Find the lines of the material below that include the string "height", then copy each one.
(Available data begins)
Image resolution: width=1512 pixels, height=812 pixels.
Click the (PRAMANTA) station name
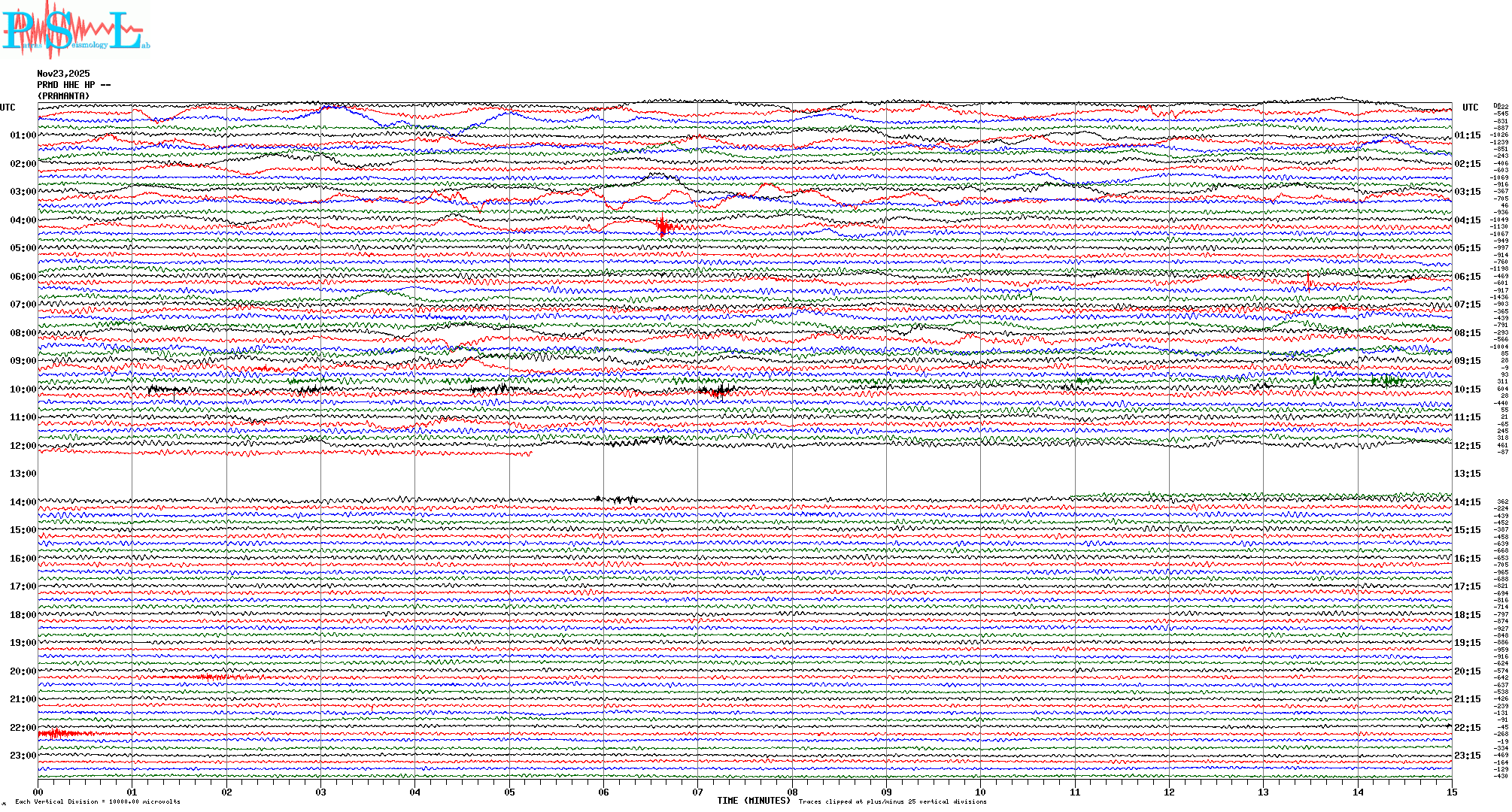pyautogui.click(x=63, y=96)
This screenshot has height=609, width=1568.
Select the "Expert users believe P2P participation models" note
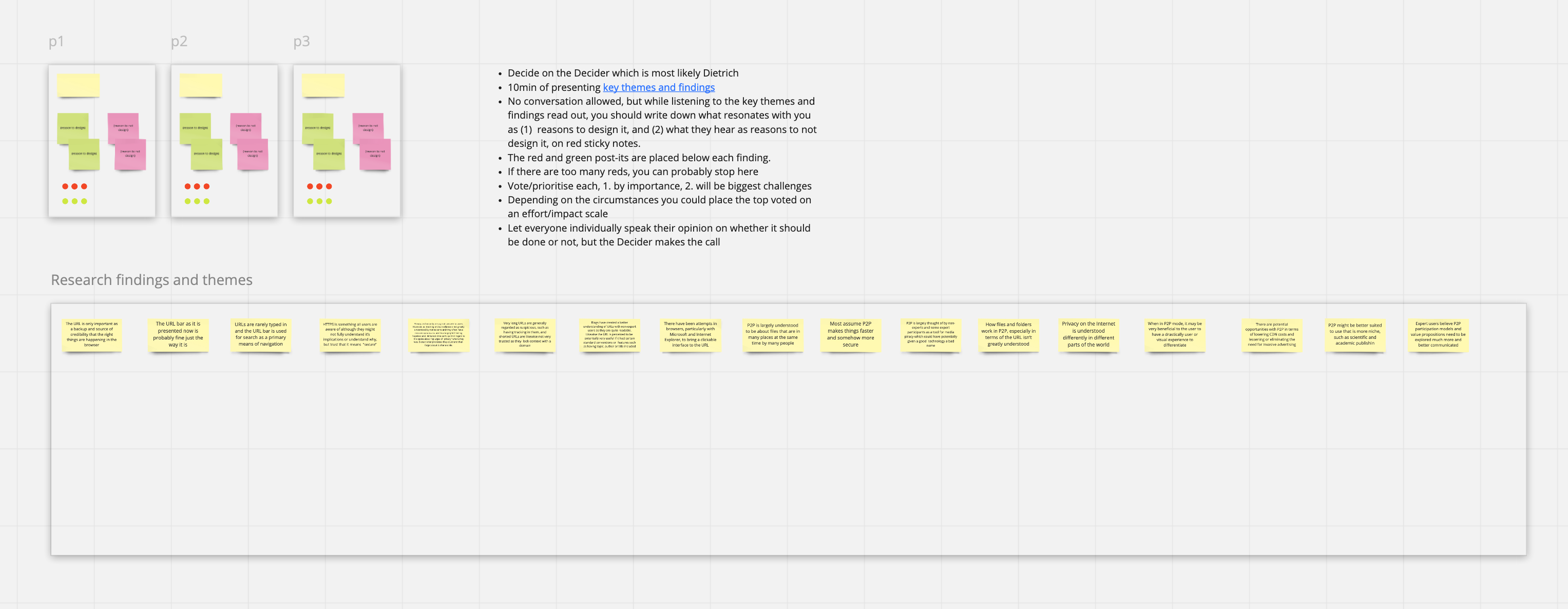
(Available data ends)
● Solution for this task:
Image resolution: width=1512 pixels, height=812 pixels.
This screenshot has height=609, width=1568.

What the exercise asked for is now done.